Question. Is there an explicit example of $X$ and $F : \mathcal{C}(X) \to \mathbb{R}$ as above such that 1) syntactically $F$ is not defined as an evaluation, 2) one does not see directly that $F$ is an evaluation, 3) some computation has to be done to find the point $x \in X$ such that $F$ is the evaluation at $x$?

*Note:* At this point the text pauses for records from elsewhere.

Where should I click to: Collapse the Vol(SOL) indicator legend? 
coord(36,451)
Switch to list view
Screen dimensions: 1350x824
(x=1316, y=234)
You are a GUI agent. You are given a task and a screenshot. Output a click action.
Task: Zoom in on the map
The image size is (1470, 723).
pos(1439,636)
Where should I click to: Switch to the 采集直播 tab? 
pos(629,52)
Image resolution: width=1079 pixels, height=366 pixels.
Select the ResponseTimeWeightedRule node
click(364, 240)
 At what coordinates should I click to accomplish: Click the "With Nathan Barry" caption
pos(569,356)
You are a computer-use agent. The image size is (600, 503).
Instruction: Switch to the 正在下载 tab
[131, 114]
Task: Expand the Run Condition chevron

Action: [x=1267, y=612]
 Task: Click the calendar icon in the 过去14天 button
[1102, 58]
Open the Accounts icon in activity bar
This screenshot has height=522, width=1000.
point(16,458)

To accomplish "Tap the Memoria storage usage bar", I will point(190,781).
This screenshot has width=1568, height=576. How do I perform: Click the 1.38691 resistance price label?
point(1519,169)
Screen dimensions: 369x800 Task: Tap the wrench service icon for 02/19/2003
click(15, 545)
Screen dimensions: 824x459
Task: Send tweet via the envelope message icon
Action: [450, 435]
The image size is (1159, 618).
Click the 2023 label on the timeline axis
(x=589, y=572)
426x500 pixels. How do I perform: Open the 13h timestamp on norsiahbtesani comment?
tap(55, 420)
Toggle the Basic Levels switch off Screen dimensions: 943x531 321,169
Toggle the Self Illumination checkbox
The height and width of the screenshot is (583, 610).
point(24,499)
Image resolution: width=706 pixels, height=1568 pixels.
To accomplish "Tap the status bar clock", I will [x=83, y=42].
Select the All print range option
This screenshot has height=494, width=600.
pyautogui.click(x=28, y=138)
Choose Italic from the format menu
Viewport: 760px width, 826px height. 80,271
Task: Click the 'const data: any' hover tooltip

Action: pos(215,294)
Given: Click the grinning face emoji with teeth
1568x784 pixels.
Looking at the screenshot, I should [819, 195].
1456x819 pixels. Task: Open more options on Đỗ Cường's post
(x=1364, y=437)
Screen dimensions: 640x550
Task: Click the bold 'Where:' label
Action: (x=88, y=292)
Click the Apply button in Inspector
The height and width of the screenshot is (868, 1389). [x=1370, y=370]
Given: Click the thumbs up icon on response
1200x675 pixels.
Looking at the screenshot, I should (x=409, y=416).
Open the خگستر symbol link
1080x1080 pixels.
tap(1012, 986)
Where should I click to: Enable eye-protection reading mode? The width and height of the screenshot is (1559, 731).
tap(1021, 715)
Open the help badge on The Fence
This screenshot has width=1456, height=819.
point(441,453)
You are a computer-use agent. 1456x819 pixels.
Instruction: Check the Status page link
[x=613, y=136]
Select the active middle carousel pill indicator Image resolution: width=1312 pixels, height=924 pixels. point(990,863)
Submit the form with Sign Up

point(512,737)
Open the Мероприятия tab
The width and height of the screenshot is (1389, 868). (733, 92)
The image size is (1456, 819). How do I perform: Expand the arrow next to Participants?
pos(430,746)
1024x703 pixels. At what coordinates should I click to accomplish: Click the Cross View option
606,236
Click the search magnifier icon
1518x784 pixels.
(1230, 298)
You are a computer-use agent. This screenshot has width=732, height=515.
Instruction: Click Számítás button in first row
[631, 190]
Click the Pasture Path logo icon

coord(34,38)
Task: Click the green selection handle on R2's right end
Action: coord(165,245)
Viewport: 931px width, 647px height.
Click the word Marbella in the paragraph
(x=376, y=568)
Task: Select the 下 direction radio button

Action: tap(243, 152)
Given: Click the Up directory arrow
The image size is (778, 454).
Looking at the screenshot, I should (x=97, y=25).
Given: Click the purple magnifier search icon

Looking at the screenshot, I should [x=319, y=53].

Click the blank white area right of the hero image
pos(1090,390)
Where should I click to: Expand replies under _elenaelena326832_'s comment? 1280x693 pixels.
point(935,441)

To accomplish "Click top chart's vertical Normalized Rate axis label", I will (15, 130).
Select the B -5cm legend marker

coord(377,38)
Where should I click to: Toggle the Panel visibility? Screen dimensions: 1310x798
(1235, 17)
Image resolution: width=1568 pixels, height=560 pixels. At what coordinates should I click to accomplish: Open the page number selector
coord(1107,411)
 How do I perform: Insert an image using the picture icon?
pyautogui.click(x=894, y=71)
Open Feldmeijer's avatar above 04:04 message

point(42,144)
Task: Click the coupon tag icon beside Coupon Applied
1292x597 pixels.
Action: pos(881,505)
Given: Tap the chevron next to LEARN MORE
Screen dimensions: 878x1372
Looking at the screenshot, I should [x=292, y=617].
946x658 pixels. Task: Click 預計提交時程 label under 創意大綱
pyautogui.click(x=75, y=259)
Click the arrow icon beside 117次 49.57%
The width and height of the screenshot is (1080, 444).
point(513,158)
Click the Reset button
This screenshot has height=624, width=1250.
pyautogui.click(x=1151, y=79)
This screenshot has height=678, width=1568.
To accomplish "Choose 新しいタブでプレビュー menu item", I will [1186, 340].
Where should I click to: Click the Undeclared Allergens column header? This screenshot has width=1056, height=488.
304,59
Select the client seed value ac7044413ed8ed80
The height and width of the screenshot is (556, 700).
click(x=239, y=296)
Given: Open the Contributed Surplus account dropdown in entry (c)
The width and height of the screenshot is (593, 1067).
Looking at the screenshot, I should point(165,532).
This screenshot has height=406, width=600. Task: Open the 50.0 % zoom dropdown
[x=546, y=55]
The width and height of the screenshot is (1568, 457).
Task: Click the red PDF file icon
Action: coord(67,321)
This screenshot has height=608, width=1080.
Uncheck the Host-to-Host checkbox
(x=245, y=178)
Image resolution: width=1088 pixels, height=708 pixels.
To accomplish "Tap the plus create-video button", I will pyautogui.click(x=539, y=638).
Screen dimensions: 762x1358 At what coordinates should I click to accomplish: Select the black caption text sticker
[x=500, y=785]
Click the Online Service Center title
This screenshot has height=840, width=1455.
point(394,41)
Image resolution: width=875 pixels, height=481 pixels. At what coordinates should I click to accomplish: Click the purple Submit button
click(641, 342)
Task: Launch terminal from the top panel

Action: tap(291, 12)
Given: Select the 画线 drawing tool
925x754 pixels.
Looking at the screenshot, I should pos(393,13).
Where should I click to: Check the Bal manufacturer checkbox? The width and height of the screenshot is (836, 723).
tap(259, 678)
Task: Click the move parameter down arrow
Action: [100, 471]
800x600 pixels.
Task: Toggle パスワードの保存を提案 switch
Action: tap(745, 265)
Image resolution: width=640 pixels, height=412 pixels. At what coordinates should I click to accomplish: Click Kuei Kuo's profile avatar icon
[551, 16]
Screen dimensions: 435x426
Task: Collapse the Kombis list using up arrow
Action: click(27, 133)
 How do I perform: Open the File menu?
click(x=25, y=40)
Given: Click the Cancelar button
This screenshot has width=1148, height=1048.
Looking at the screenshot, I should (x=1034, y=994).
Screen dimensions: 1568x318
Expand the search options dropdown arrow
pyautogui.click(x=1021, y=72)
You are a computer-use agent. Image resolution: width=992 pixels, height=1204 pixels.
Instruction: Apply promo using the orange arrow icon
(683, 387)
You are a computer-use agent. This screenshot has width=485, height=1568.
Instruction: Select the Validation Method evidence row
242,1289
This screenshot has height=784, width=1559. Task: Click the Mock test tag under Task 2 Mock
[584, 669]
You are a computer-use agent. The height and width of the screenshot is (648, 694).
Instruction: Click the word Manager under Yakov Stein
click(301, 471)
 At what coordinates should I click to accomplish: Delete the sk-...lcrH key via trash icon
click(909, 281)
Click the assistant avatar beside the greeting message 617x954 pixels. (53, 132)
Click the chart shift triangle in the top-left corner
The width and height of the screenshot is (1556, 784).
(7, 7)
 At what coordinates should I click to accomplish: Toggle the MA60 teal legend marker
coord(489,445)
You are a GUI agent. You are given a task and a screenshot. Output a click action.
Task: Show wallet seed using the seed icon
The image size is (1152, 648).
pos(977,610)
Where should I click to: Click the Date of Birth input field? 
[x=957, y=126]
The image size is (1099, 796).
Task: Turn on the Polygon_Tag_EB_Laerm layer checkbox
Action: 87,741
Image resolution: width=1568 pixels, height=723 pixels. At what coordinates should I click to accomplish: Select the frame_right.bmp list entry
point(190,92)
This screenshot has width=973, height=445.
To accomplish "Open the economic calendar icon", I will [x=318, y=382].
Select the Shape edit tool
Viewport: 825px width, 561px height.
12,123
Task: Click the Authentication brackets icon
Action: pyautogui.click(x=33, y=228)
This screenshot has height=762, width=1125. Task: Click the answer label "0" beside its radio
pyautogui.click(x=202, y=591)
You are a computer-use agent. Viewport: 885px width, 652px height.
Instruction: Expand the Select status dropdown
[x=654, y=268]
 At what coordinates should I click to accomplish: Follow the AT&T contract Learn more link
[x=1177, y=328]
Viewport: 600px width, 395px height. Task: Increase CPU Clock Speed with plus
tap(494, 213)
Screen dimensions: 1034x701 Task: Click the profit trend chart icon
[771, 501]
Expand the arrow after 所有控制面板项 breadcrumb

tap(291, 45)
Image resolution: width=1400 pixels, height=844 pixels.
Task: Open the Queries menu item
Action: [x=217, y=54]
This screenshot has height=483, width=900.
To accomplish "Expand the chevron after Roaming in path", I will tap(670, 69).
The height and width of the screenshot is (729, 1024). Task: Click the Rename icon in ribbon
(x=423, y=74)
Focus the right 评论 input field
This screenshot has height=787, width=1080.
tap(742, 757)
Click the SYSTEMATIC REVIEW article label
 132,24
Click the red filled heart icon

Background: Gelfand duality states that the adjunction between $\mathrm{Spec}$ and $\mathcal{C}$ is actually an equivalence, which means that A) for every compact Hausdorff space $X$ the unit $X \to \mathrm{Spec}(\mathcal{C}(X))$ is an isomorphism and B) for every commutative unital $C^*$-algebra $A$ the counit $A \to \mathcal{C}(\mathrm{Spec}(A))$ is an isomorphism. There are many important applications for B), for example the existence of the functional calculus, but I don't know of any specific application for A) (as a result independent from this duality). It would be nice to have some computational example which shows the relevance of A). Actually I'm after another duality, where A) is already proven but its significance is unclear.

$\endgroup$
9
  • 1
    $\begingroup$ The classical statement of Gelfand-Neumark duality can be split into two parts. The first part is Gelfand-Neumark duality proper and asserts a contravariant equivalence between the categories of commutative C*-algebras and compact regular locales. It can be proved in any elementary topos, in particular the proof is constructive: ncatlab.org/nlab/show/constructive+Gelfand+duality+theorem. $\endgroup$ Commented Jan 21, 2012 at 12:05
  • 1
    $\begingroup$ The second part asserts that compact regular locales are spatial, in particular the category of compact regular locales is equivalent to the category of compact Hausdorff topological spaces. This statement is equivalent to a weak form of the axiom of choice. Your question belongs to the second part, but the connection to Gelfand-Neumark duality seems to be rather weak. $\endgroup$ Commented Jan 21, 2012 at 12:14
  • 1
    $\begingroup$ However, perhaps this example will do. Consider a locally compact abelian group G and some character χ. Integrating with respect to χ gives you a multiplicative functional (with respect to the convolution of functions, not the usual multiplication). On the first glance it is unclear why this functional is evaluation at some point. This is only revealed by the Fourier transform. $\endgroup$ Commented Jan 21, 2012 at 12:20
  • $\begingroup$ (@DP, Why not to post as an answer something wich is an answer?) $\endgroup$
    – Qfwfq
    Commented Jan 21, 2012 at 13:35
  • $\begingroup$ @Qfwfq: I have doubts whether my comment can be seen as an answer. In particular, conditions (2) and (3) are rather vague and I am not sure how to interpret them. Let's see what Martin has to say. $\endgroup$ Commented Jan 21, 2012 at 13:52

2 Answers 2

5
$\begingroup$

Let $\mu$ be a Borel measure on $X$ that satisfies a zero-one law (i.e. $\mu$ takes only values $0,1$) and has $\mu(X) = 1$. Then $$F: C(X) \to \mathbb{R},\; f \mapsto \int_X f\; d \mu$$ defines a ring homomorphism.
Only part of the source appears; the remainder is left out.